Remembering the Old Courthouse Part XIV

Remembering the Old Courthouse

Part XIV

By: Willis P. Whichard

As I write this, I am in my office at the State’s second largest law firm. But I am looking at a picture of the old Clay County Courthouse. That may seem strange, but there is nothing new about it. Te same picture hung on my wall during the twelve-plus years I was a justice of the North Carolina Supreme Court and the seven years I served as Dean of the Campbell University School of Law. It may have been on my office wall even longer, but I am certain of the foregoing.

So why does a man who grew up in one of the State’s largest cities (Durham) , and has spent his adult life as a lawyer and public servant in Eastern North Carolina, keep a picture of the old Clay County Courthouse on his office wall? My Clay County roots run deep. My maternal ancestors were among the early mid-nineteenth -century settlers of the county after the government  removed the Indians to Oklahoma. Eight generations of my family have now lived there- four before mine, and three subsequent to it. While I have never lived there year round, neither have I stayed away very long. I first went there to visit my grandmother when I was not quite two months old. I was last there a little over a month ago. I have maintained a part-time residence there for over thirty-one years.
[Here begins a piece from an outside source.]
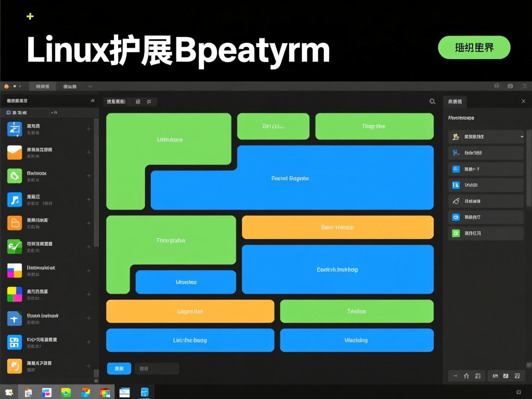Click the orange tile labeled 'Bem Woodo'

click(337, 227)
When I am there, I am very much a part of the community, and if I am away very long, I miss it greatly. Most of the county’s part-timers are also relative “short-timers”. I have been a Clay part-timer for over seven decades -all my life- and I hope to be for a good while yet.

Even so, why is the old courthouse important to me of sufficient significance that for many years I Have kept a picture of it on my office wall? I view it, as I think most people do, as the living symbol  of the county. The picture on my wall evokes for me deep seated memories form the summers there in my childhood as well as memories from the long weekend spent there recently. Although the mountains visible from the courtroom window ( and from my house) are not in the picture, the picture conjures mental images of them for me. It also recalls to my mind the day in the summer of 1965 when my uncle, Andy Padgett, introduced me to Gene Carter, one of Clay County’s legal giants, on the courthouse lawn. I had just taken the North Carolina bar examination and was appropriately nervous as I awaited the results. Gene, bless him, was gently reassuring. There are many other such memories that space limitations preclude recounting.

I am confident that my experience with, and deep feelings for, the courthouse are not unique. Almost everyone who lives or has lived in the county would share them. For this reason, it is important to preserve the old structure and thereby to preserve history and memories that accompany it.

I am grateful for the efforts of those who are working both to preserve it and find productive uses for it, and I would urge other caring members of the community to join then in a worthy endeavor.